In several poems, in fact, Tillinghast seems to suggest that his concern as a poet has less to do with place in itself than with the sense of displacement that is suggested by the titles of so many of the poems in this selection, including In the Country You Breathe Right, " Come Home and Be Happy", Southbound Pullman, 1945, Exiliumand How to Get There. In the latter poem, from the 2008 collection The New Life, he begins by suggesting that the reader will be taken to a particular location: "Take the old road out of town". From the third line of this poem, however, it is clear that the poet's quest is for an unknown and perhaps ultimately unknowable place. "Keep driving", the final stanza advises, "through the gap that opens between two novice heartbeats. / Before decades, before skies, before the first summer, / before any knowledge of roads and weather". Reading a poem like this makes you realise how little knowledge about a poet's background, personal life or social or historical context matters at the end of the day. For the poet, as this poem makes clear, all that matters is the sense of "open-mouthed" wonder. What matters for the reader, consequently, is what the poet says when s/he finds the words to give that sense of wonder life in language.

The fact that he was taught by Robert Lowell, or that he now lives in south Tipperary, do not matter much, then, to our sense of what happens in Richard Tillinghast’s poems. His work, as O’Driscoll argues in his excellent introduction, is the product of “a lifetime’s devotion to the craft”.

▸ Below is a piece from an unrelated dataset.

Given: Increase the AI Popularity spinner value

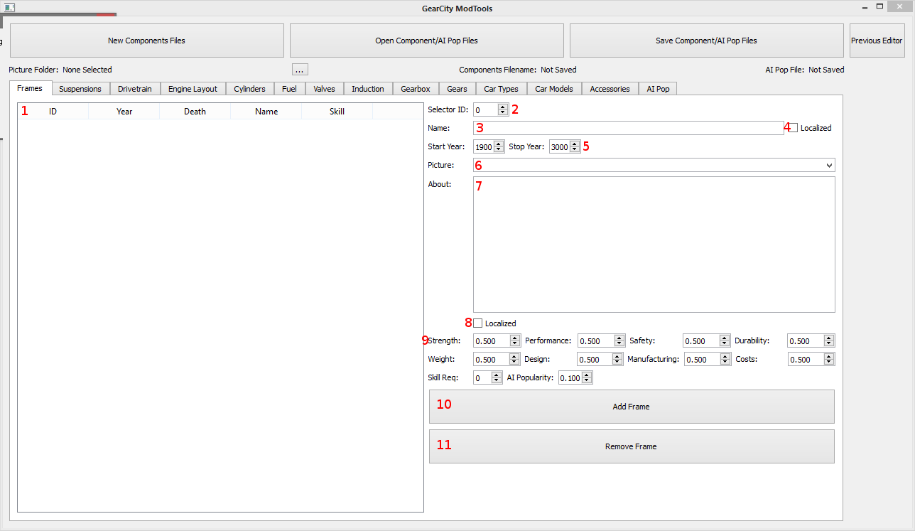Looking at the screenshot, I should click(587, 375).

From the earliest poems gathered here, written in the 1960s, through to poems first published in 2008, Tillinghast has crafted works of great beauty on a wide range of themes and subjects: they “Archaeologise the ordinary”, as he puts it in one late poem, but he is also a poet who “Sing[s] songs of the Machine Age”.

Readers of this newspaper may already know him as an astute reviewer of other poets; this volume of Selected Poemsfrom the Dedalus Press is the perfect introduction for those who have not yet become acquainted with his own work.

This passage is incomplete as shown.